The educated people of Kot Radha Kishan as well as surrounding villagers are mostly dependent on government as well as private jobs. Illiterate people of the town work as workers in the nearby industrial zone of Raiwind as well as in Lahore. Others from villages depend on agriculture. Small numbers of people have power loom industries in their homes.

Prem Nagar Railway Station, where large railway dry ports by the name of DP World Lahore and MICT are operational, is situated between Raiwand and Kot Radha Kishan.

==Education==
The public sector has three public high schools for boys and girls, including Govt. High School No. 1 for boys, Govt. High School Kot Sardar Muhammad Khan and a high school for girls. There is also a large number of private schools running in the city. A High School near the village of Pemar Utar has been serving the people for many decades. There are three-degree colleges, two for boys and the other for girls. These colleges provide education for intermediate and degree levels. Recently, a modern library has been built in the degree college for girls.

Kot Radha Kishan is the smallest tehsil of Lahore Division but has the second highest literacy rate after Pattoki.

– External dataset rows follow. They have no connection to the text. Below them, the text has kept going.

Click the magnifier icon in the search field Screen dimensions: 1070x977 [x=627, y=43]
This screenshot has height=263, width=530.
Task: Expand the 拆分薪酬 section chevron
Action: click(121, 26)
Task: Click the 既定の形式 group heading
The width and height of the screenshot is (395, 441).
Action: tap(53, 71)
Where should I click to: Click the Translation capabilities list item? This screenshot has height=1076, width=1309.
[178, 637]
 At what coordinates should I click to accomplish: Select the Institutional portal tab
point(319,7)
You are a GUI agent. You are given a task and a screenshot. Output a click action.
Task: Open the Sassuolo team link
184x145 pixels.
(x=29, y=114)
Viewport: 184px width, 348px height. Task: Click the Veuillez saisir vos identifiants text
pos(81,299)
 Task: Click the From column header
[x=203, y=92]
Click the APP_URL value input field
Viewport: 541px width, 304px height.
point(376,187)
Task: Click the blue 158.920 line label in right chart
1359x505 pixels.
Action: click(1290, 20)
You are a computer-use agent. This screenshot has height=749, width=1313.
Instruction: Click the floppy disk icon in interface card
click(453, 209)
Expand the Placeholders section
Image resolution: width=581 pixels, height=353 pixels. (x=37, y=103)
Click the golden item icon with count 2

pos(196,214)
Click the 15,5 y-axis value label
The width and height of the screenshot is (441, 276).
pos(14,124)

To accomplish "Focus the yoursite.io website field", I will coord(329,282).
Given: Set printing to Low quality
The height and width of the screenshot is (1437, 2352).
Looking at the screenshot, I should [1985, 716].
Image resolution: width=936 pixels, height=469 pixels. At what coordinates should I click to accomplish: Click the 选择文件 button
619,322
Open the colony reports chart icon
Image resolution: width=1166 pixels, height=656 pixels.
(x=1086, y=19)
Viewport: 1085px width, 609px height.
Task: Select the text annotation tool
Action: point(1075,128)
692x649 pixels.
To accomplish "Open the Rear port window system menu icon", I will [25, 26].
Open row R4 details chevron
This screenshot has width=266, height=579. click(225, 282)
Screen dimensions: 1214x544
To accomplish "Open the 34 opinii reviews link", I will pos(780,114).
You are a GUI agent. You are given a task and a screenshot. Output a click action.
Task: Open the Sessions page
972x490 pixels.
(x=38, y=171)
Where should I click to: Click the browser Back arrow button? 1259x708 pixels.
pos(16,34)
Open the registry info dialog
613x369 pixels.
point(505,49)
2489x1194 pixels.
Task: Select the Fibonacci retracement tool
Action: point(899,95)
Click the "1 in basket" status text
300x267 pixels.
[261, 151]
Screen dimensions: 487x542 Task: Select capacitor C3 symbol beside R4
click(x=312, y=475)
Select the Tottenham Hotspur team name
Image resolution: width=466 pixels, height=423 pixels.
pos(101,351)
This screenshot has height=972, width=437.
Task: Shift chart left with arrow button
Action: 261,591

==Murders of Shahzad Masih and Shama Bibi==
On 4 November 2014, Christians Shahzad Masih and his pregnant wife Shama Bibi were attacked and then burned in a brick kiln in a village named Chak no. 59 situated near Kot Radha Kishan. The illiterate couple were accused of blasphemy after Bibi burned amulets which she did not know might have contained Qur'anic verses and were killed by a local mob. 59 people were indicted for the murder and on 23 November 2016, five people including a Muslim cleric were sentenced to death for the lynching and another eight jailed for two years each.